GREENSBORO, N.C. – Florida Department of Health officials confirmed Friday that four people infected with the Zika virus in the Miami-area got it from mosquitoes in the United States.
Until now, every reported case of Zika in the U.S. was travel related, including 21 in North Carolina, according to the Centers for Disease Control and Prevention.
“It makes me kind of scared to go outside. I mean I know it’s not in North Carolina, but I don’t want to be one of the first cases in North Carolina,” says Winston Salem mom-to-be Emily Brittain.
Brittain is pregnant with twins and due in October. She says she has been following the Zika virus in the news ever since she and her husband Wes were invited to a wedding in the Caribbean islands of Turks and Caicos earlier this summer.
“I don’t want to put myself or my children at risk and I would rather be safe than sorry,” Brittain said.
Dr. Rick Taavon, physician at Wendover OBGYN in Greensboro, says this kind of concern by expecting parents is something he sees often.

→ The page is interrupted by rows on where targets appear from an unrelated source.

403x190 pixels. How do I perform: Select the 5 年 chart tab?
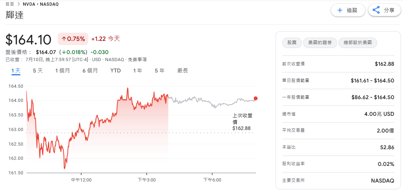click(x=160, y=71)
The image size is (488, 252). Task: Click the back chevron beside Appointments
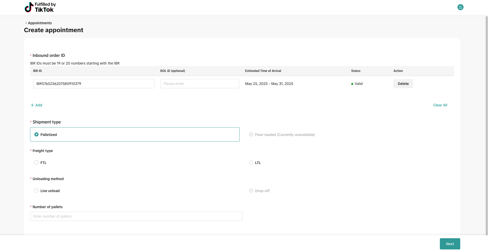pos(26,23)
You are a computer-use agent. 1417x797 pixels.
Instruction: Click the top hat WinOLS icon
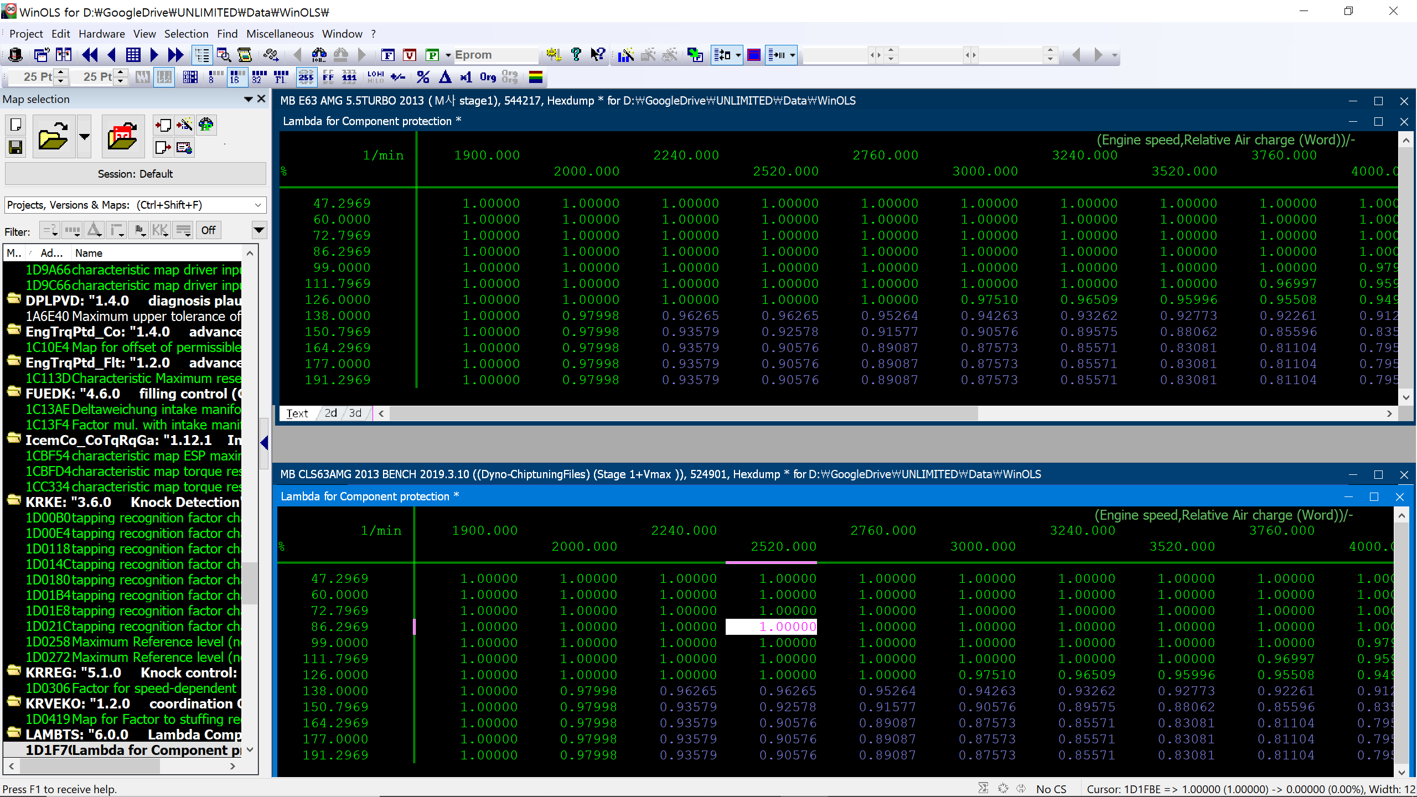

“Very common concern especially this time of year with people in the summer doing more travel, Caribbean, Cancun, those are all very popular areas and of course Florida as well,” Taavon said.
Taavon says pregnant women or women who may want to get pregnant should not go to areas with Zika—that now includes the Miami-area in Florida.
“There's a lot of unknowns we don't know how often women who get infected or people who are exposed to mosquitoes will infect their babies,” Taavon explained.
Taavon says experts still don’t know exactly how long the virus will stay in a man or woman’s system or when it could impact an unborn baby.
Taavon’s advice is stay away from areas that are impacted by the virus. He also says it’s a good idea to take precautions at home like wearing bug spray, long sleeves and pants and emptying out any standing water around your home where mosquitoes breed.